EXERCISE INPUTS =>
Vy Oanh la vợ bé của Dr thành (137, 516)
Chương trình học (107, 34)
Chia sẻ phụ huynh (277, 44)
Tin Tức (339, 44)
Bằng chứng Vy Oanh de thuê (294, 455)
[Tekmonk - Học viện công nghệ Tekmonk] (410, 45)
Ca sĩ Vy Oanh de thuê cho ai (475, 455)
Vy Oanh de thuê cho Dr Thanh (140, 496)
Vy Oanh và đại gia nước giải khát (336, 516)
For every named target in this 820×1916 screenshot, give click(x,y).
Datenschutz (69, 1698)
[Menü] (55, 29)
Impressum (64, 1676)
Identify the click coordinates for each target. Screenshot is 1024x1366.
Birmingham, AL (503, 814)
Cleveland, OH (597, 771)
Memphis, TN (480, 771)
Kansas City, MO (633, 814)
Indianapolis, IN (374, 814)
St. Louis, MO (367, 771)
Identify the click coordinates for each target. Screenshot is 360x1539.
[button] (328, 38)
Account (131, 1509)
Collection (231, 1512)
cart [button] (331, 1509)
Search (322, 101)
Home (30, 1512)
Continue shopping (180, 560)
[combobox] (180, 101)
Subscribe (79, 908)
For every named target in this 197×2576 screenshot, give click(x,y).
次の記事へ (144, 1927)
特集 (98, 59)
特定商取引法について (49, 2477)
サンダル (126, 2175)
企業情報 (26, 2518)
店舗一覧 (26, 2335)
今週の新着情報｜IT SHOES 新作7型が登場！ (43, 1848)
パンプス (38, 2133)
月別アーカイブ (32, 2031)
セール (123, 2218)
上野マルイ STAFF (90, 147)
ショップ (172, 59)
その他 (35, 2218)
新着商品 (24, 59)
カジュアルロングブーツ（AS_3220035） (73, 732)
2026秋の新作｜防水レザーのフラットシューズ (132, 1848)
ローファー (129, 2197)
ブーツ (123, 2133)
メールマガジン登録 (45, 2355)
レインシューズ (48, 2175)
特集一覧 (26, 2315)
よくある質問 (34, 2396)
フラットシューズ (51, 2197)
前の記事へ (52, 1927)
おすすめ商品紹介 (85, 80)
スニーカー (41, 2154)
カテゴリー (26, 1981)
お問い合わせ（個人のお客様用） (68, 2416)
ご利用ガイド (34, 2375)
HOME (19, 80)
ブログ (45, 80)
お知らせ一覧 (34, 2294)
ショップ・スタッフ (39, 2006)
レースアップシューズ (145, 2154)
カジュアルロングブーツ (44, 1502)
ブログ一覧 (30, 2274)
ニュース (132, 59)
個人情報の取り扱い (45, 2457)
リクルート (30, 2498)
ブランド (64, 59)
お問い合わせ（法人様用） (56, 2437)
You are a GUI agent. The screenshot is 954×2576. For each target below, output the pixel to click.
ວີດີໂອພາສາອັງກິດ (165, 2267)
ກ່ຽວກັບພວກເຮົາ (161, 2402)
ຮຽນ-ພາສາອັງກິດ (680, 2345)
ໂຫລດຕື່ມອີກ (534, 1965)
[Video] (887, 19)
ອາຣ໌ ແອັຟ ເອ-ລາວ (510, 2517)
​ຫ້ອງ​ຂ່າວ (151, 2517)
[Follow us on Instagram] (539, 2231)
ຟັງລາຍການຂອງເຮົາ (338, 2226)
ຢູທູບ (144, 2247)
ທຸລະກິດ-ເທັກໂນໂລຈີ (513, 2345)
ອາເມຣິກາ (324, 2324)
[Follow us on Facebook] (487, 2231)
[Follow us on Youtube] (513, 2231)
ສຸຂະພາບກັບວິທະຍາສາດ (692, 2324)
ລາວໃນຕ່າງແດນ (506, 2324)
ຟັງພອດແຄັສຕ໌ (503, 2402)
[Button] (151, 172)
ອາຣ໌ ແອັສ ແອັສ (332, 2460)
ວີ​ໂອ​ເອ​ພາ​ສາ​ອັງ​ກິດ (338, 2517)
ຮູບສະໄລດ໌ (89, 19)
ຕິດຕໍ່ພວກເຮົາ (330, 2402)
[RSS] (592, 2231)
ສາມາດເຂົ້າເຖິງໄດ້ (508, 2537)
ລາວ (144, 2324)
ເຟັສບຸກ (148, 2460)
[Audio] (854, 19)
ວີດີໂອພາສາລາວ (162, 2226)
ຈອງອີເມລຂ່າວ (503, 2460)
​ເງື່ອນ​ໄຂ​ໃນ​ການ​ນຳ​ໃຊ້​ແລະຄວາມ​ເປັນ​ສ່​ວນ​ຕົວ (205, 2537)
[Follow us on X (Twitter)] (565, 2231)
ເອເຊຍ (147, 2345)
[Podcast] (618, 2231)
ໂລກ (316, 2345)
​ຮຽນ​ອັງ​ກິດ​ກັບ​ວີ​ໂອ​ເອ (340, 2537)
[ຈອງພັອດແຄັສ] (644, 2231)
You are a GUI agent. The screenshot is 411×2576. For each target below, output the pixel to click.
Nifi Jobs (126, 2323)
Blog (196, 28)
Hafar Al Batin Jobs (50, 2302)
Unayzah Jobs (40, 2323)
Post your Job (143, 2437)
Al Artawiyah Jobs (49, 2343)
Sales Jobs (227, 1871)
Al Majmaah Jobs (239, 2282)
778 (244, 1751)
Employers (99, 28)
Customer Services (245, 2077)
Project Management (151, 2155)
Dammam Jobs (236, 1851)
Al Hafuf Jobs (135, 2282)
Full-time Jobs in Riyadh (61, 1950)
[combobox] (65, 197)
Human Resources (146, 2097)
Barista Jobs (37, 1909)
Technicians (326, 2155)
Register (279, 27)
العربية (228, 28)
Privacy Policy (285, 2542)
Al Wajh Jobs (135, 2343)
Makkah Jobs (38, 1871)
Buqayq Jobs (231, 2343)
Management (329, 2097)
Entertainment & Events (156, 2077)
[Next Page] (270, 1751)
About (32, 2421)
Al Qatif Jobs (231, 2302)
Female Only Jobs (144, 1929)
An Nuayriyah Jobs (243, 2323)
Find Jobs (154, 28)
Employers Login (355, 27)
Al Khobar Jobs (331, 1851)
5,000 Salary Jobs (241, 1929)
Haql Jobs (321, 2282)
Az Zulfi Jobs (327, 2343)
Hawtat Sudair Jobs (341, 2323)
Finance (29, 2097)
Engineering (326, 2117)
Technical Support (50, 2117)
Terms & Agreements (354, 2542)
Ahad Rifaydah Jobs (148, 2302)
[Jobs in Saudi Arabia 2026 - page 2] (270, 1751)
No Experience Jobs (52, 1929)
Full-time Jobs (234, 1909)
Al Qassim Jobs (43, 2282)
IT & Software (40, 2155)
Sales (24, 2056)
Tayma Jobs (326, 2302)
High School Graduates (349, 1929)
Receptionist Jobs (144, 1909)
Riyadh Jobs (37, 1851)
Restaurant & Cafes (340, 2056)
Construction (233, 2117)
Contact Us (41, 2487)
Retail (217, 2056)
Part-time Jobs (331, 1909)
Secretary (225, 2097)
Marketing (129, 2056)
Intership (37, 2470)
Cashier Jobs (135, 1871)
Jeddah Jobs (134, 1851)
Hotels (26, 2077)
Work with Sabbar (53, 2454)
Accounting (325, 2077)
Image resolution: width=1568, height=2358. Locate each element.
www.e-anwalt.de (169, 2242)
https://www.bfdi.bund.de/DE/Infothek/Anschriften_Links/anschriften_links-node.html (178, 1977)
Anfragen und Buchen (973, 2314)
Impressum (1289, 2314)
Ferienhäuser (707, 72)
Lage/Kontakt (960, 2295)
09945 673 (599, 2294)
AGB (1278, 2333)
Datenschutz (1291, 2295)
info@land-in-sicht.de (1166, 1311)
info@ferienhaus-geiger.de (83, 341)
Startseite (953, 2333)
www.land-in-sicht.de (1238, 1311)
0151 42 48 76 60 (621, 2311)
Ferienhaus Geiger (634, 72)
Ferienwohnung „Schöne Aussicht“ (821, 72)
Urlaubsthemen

YOUR ASSIGNMENT =>
Please make an exact copy of the lines above from the line with "Indianapolis, IN (374, 814)" through the line with "For every named target in this 197×2576", both ends included.

TASK SOLUTION =>
Indianapolis, IN (374, 814)
St. Louis, MO (367, 771)
Identify the click coordinates for each target. Screenshot is 360x1539.
[button] (328, 38)
Account (131, 1509)
Collection (231, 1512)
cart [button] (331, 1509)
Search (322, 101)
Home (30, 1512)
Continue shopping (180, 560)
[combobox] (180, 101)
Subscribe (79, 908)
For every named target in this 197×2576 screenshot, give click(x,y).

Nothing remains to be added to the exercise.